Though he no longer concerns himself with taking days off, he has had to take off a few pounds--quite a few.
Knackert’s weight problems started after his Rookie League season in 1987.
“I came home, ate, slept and got all chubby,” Knackert said. “I just sat around and never exercised. The main thing I did was I ate late at night. I slept on it and just let it sit in my gut. My face got all fat. I was 174 and went up to 217. It was pretty bad,” said Knackert, a 6-foot-3 right-hander.
He problems continued through the ’88 season until White Sox coaches told him the weight was coming off. Enter Vern Gambetta, a conditioning coach who works with professional athletes.
Every Tuesday and Thursday from November to February, Knackert would show up at the Starr Rehabilitation Clinic at Fountain Valley Hospital at 9 a.m.
Knackert acknowledged the program helped. “I wouldn’t have been able to make it through spring training in the shape I was in last year,” he said.
Knackert now weighs 189, but he has been hampered by a back injury in spring training.
“My last two starts I did really well,” said Knackert. “I gave up one earned run in 15 innings, which made me 6-4. But my last start, my back went out again and I pitched only two innings.
“I am throwing all arm, which puts that much more wear and tear on my arm. I can’t bend over, can’t follow through. It is really noticeable that I have a back problem. I pitch and I stand straight up.”
“Minor league life is how I thought it was,” Knackert said. “Moving around, a bunch of loading. We load everything. We pay all this money for extra stuff and don’t get paid very much. I room with three other guys and pay $150 a month so I have got a few bucks left over.

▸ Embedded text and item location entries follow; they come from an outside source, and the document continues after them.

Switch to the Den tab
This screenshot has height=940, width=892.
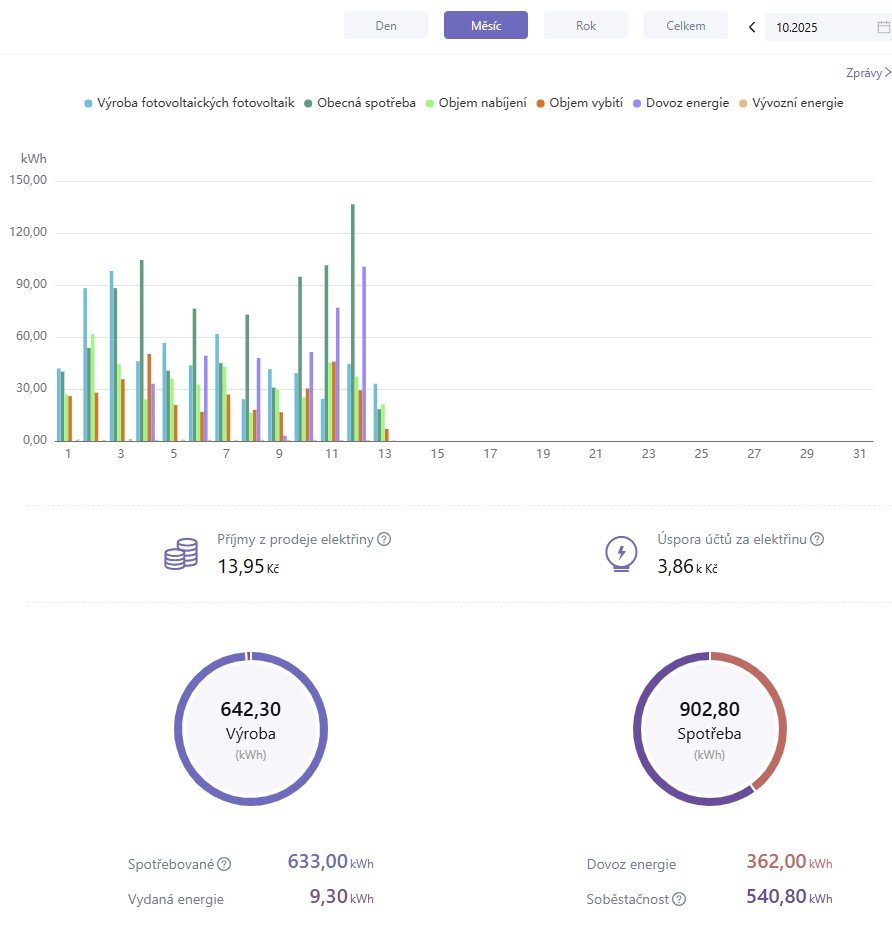click(386, 26)
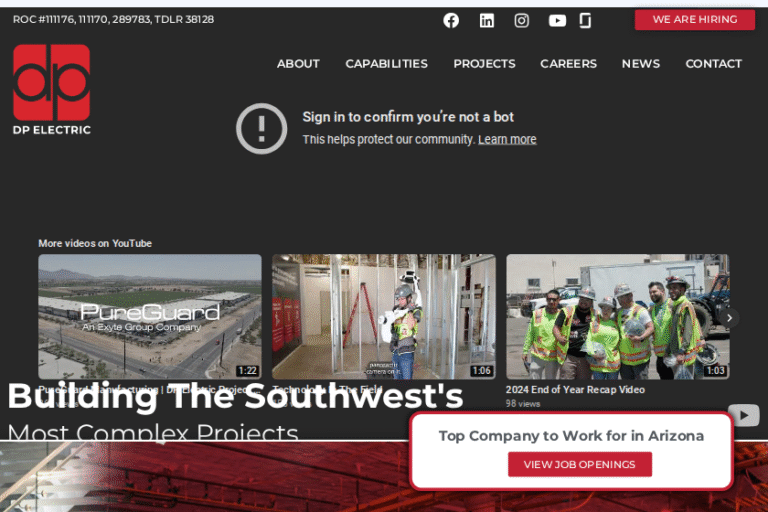Image resolution: width=768 pixels, height=512 pixels.
Task: Show next videos with right chevron arrow
Action: 729,317
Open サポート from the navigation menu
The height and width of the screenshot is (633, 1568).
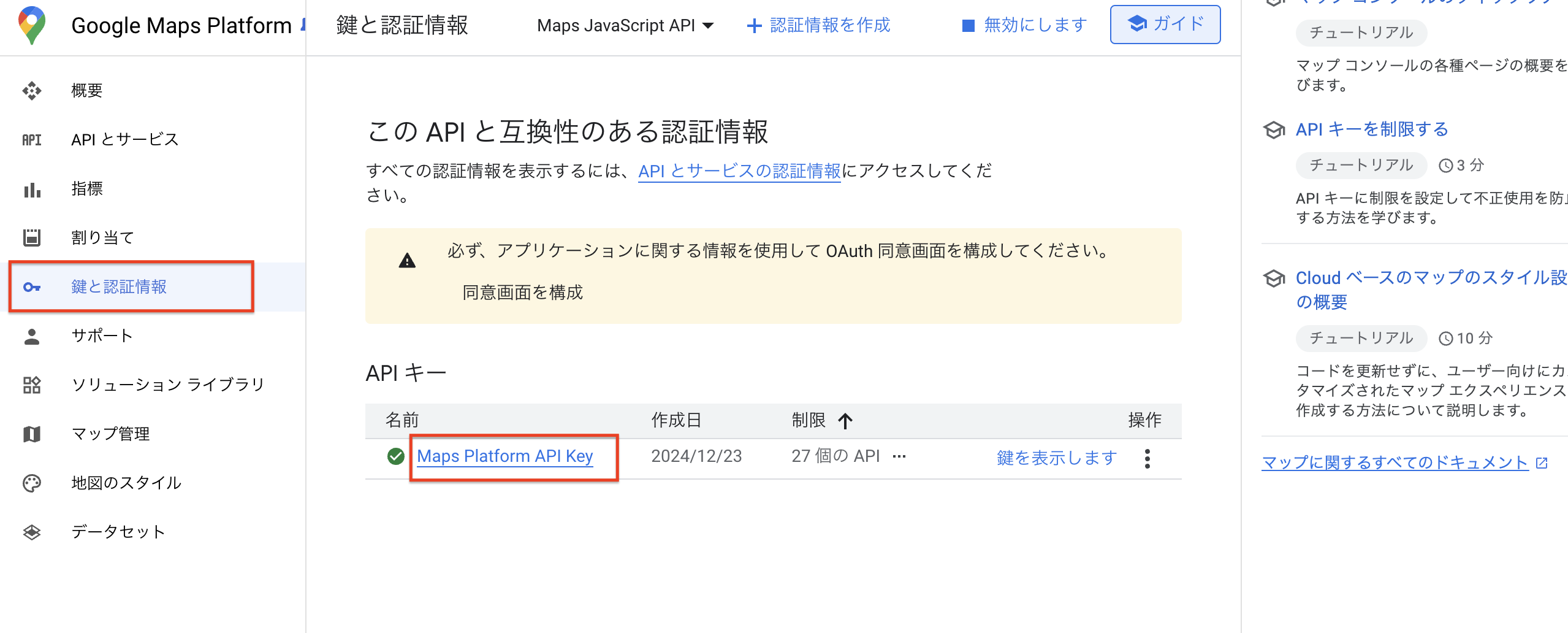click(101, 336)
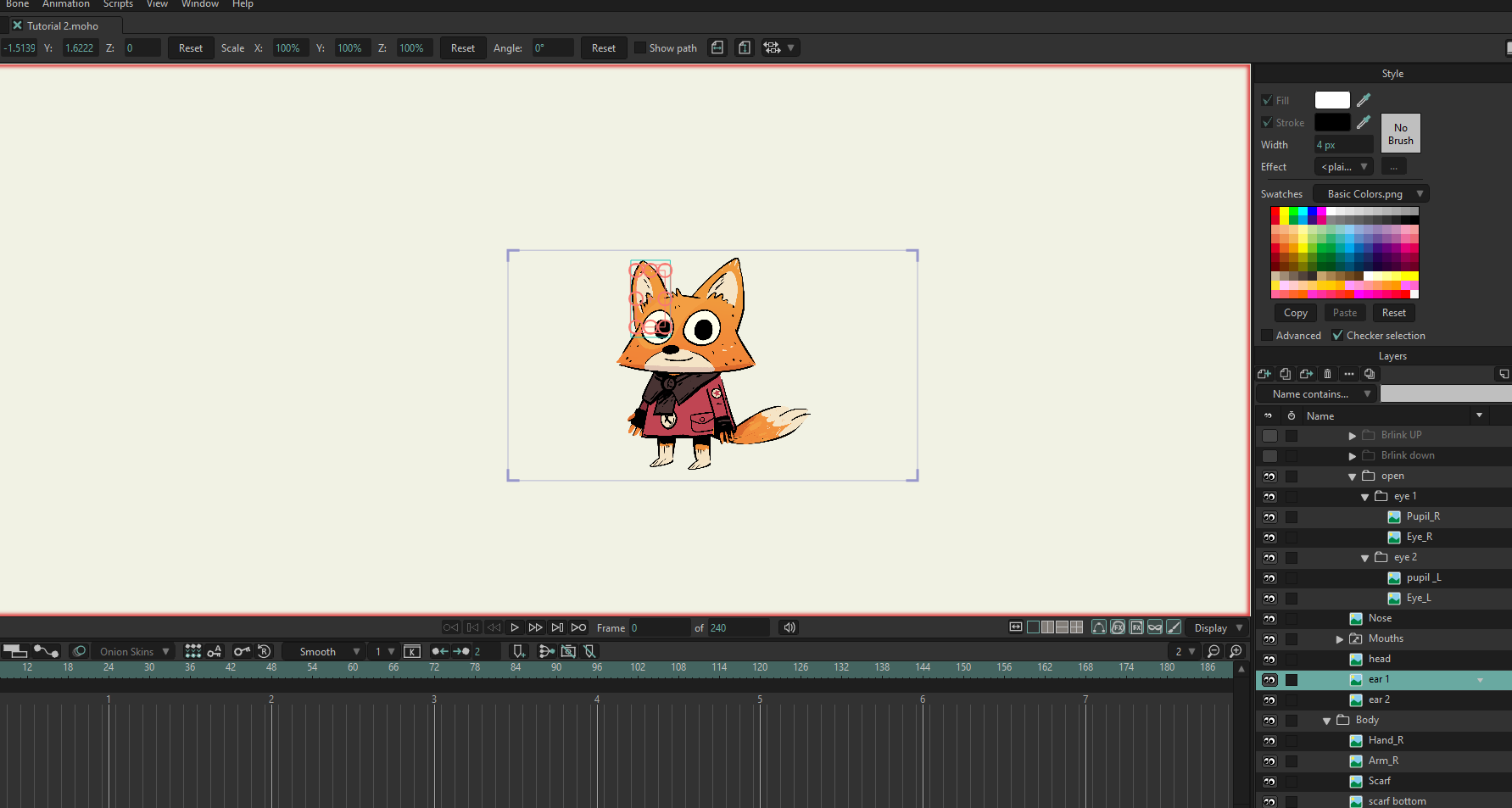Open the Animation menu
Screen dimensions: 1512x808
[x=66, y=4]
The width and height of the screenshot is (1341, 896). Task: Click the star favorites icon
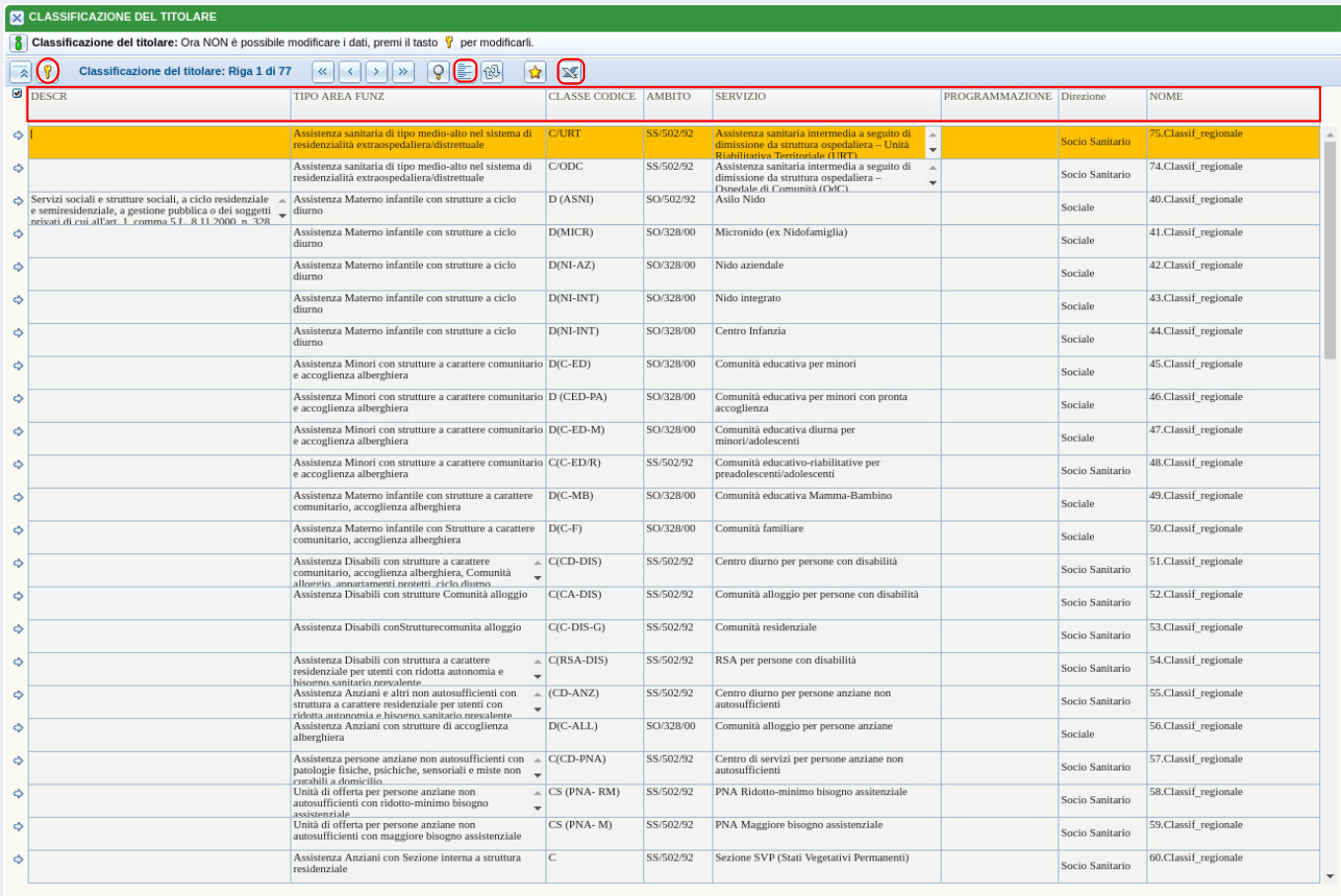pos(535,71)
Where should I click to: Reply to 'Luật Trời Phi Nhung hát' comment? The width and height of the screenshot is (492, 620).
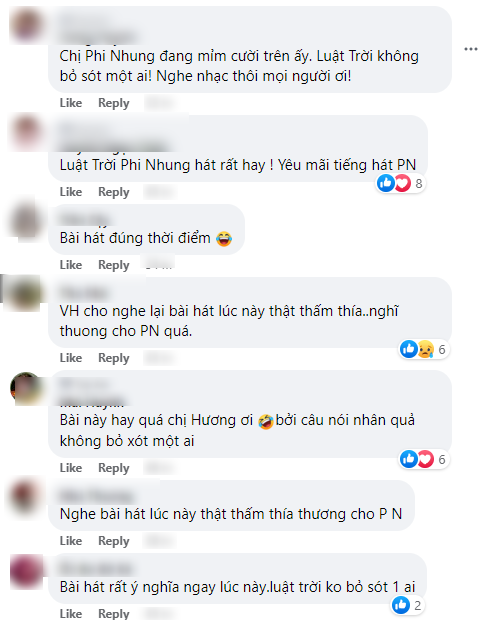pos(114,192)
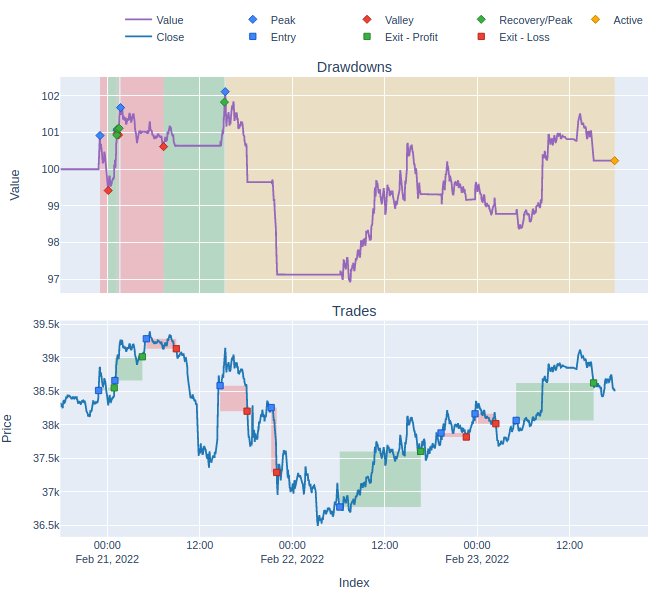Click the Valley red diamond legend icon

click(367, 20)
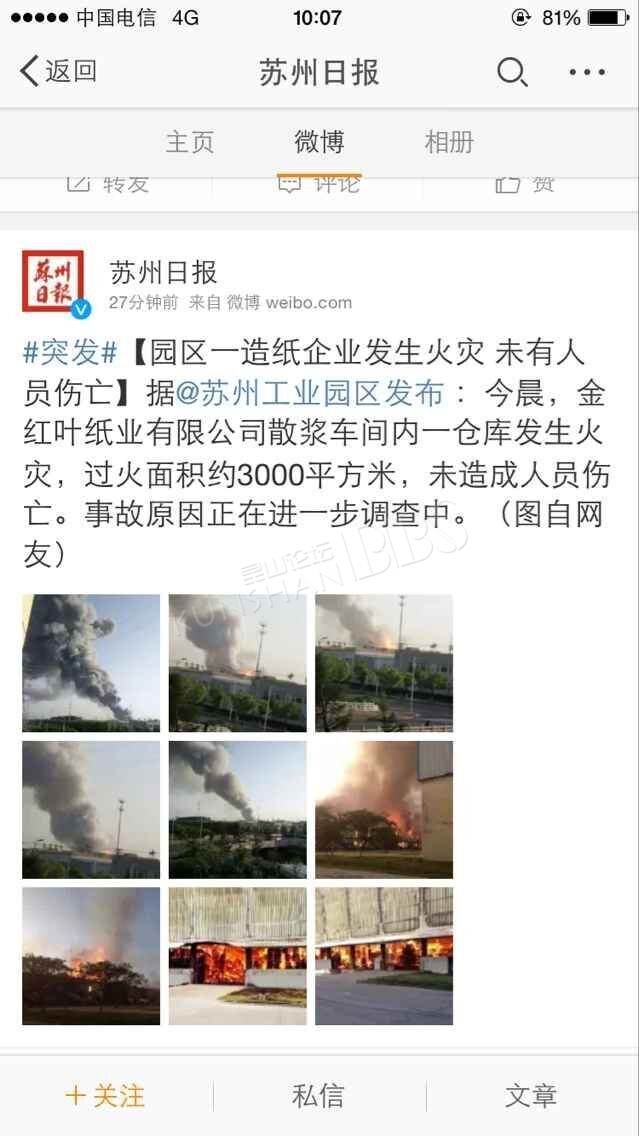Tap the blue verified badge on avatar
This screenshot has height=1136, width=639.
81,308
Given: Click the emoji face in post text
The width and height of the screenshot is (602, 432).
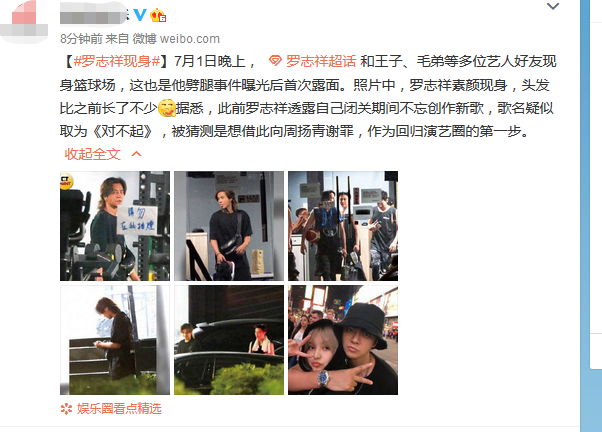Looking at the screenshot, I should tap(167, 108).
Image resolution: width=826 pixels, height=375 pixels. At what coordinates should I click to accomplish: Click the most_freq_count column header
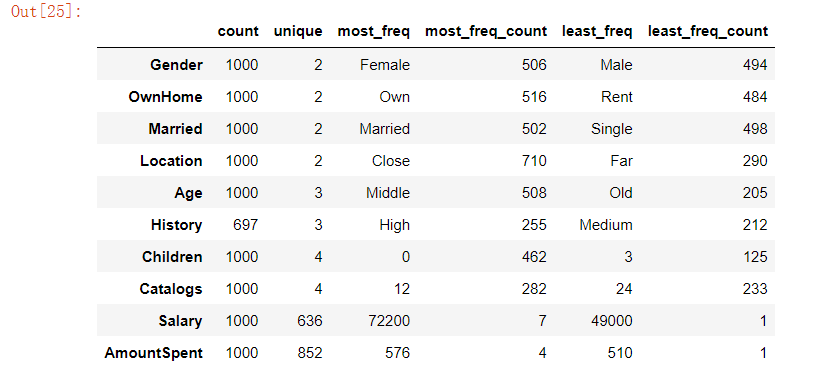(x=486, y=32)
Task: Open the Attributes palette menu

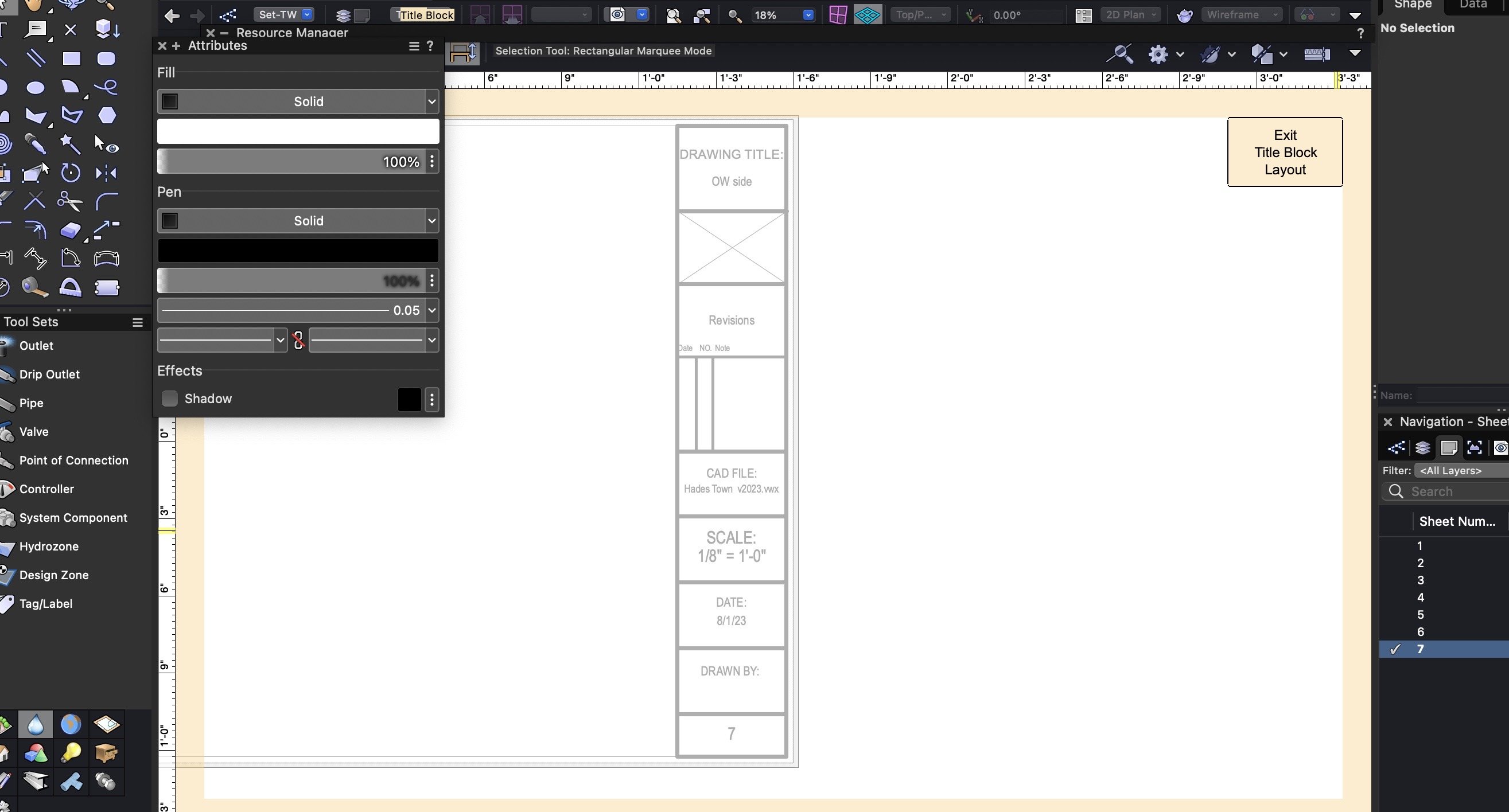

“You play 140 games. You have to listen to 140 national anthems. It gets really old really quick. If you don’t absolutely love baseball, you can’t hack it in this game. If you room with a guy who still loves baseball even more than you, you’ve got to watch the big leagues on TV and stuff.”
Knackert pitched one game in relief and played four in center field before he was expelled from high school. “I was doing well hitting. Maybe I would have been drafted as a position player. I hit three home runs in four games,” he said.
“If I went up there now, I probably couldn’t hit cause I haven’t seen a pitch in about two years. It is kind of a bummer, but life is tough. You can go out there and pitch but there is nothing else you can do about it. If hitters don’t hit, you can’t help yourself.”
Titan watch--Former Cal State Fullerton player Billy Moore has a new start, thanks to a trade in May to the Baltimore Orioles’ triple-A team in Rochester, N.Y.
Moore, 27, signed with the Montreal Expos in 1983 and spent his first seven years in professional ball with them, the past three with their triple-A team in Indianapolis. He even started a couple of games for the Expos in 1986. But he’s glad he was traded.
“Oh, it’s good,” said Moore, who is now Rochester’s designated hitter. “A change of scenery, something different. I was getting stale with Montreal. I was going on my seventh year with them.
“You get to a point in your career where something has got to change, you either need to be traded or have more of an opportunity to play in the big leagues.
“That long with one organization, they have pretty much made up their mind about you and pretty much dwell on what you can’t do instead of what you can.”
On Thursday, Moore hit a two-run homer to help Rochester defeat Syracuse.
Moore is hitting .200 through 36 games. He has 22 hits, four doubles, four home runs, 13 runs scored and 17 RBIs.